Yahweh ed Elohim: quanti dei per una religione monoteista
Articolo letto 868 volteSegnalo l’interessante post di Riti e rituali - l’altra faccia della medaglia da titolo Yahweh non era un dio e invito a leggere anche i commenti dei suoi lettori, spesso commenti molto approfonditi.
In particolare, in riferimento all’origine politeistica dell’ebraismo, e quindi anche del cattolicesimo, un commentatore ha sottolineato come in ebraico il plurale si costruisca con -im se maschile ed -oth se femminile. A questa argomentazione ho risposto come segue:
Faccio notare, come spiega Odifreddi nel libro “Perché non possiamo essere cristiani”, che nell’antico testamento si parla di Yahweh e di Elohim (che di certo era un plurale, finendo in -im), come due due divinità separate.
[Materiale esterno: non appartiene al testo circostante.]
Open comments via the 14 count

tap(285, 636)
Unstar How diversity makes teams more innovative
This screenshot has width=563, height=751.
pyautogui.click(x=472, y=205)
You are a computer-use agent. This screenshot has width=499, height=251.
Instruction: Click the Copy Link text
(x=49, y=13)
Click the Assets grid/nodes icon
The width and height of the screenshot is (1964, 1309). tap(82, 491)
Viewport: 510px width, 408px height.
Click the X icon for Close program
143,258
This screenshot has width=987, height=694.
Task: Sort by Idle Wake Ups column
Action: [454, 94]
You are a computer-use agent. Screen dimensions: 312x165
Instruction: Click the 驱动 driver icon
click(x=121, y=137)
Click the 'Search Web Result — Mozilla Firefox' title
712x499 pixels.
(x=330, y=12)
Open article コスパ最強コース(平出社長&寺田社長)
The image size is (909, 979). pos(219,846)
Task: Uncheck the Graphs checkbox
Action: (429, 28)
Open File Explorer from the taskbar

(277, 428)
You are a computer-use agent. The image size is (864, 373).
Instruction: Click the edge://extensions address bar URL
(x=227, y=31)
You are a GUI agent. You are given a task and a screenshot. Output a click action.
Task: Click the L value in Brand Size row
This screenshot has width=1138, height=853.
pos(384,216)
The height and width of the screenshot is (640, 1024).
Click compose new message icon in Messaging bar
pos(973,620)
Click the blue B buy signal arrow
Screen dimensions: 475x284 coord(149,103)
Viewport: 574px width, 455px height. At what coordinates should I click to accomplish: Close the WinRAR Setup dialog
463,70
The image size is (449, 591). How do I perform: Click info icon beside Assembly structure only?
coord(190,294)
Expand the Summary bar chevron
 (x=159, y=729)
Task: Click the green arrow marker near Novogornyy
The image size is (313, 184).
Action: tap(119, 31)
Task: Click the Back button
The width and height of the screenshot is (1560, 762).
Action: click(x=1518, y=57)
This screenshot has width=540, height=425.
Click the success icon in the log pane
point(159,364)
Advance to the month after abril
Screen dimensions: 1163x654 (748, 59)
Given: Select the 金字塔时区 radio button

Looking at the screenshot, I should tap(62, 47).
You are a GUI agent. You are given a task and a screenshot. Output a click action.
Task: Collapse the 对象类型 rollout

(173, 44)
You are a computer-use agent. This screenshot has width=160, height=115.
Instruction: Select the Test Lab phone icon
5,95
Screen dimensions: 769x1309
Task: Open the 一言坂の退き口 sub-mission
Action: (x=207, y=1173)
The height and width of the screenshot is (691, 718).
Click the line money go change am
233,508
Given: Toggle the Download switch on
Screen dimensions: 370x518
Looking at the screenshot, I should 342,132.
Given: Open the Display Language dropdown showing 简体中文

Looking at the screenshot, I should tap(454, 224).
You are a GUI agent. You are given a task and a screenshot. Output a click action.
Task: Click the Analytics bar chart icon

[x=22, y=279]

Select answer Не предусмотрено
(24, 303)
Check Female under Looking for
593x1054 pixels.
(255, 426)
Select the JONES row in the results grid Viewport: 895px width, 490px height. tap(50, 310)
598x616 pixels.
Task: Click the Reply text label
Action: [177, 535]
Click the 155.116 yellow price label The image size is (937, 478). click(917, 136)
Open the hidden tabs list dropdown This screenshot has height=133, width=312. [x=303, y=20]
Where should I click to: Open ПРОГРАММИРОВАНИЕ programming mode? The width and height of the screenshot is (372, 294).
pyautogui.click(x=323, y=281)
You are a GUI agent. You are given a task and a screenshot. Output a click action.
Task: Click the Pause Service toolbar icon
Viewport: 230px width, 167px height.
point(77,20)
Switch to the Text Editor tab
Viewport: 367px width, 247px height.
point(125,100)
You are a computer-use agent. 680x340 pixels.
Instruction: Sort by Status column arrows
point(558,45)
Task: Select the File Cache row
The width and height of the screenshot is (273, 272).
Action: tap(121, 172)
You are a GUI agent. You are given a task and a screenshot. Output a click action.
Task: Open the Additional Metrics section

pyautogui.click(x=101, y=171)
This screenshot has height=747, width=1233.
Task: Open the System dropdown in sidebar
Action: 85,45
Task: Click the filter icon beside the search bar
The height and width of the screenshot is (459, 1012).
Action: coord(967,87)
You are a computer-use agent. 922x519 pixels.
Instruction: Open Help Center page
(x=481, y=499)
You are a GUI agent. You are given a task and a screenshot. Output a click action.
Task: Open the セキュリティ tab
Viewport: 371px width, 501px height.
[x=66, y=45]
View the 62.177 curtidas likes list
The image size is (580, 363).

Odifreddi sembra interpretare Elohim come il più crudele, il signore degli eserciti.
In ogni caso l’ipotesi “Yahwehim” è plausibilissima, perché il processo metaforico che portò i tanti Yahweh ad uno solo può essersi trasferito nella parola con la “caduta” della desinenza.
In ogni caso, il primo verso della genesi “Bershit barà Elohim” non lascia dubbi sul numero degli dei che avrebbero creato il mondo.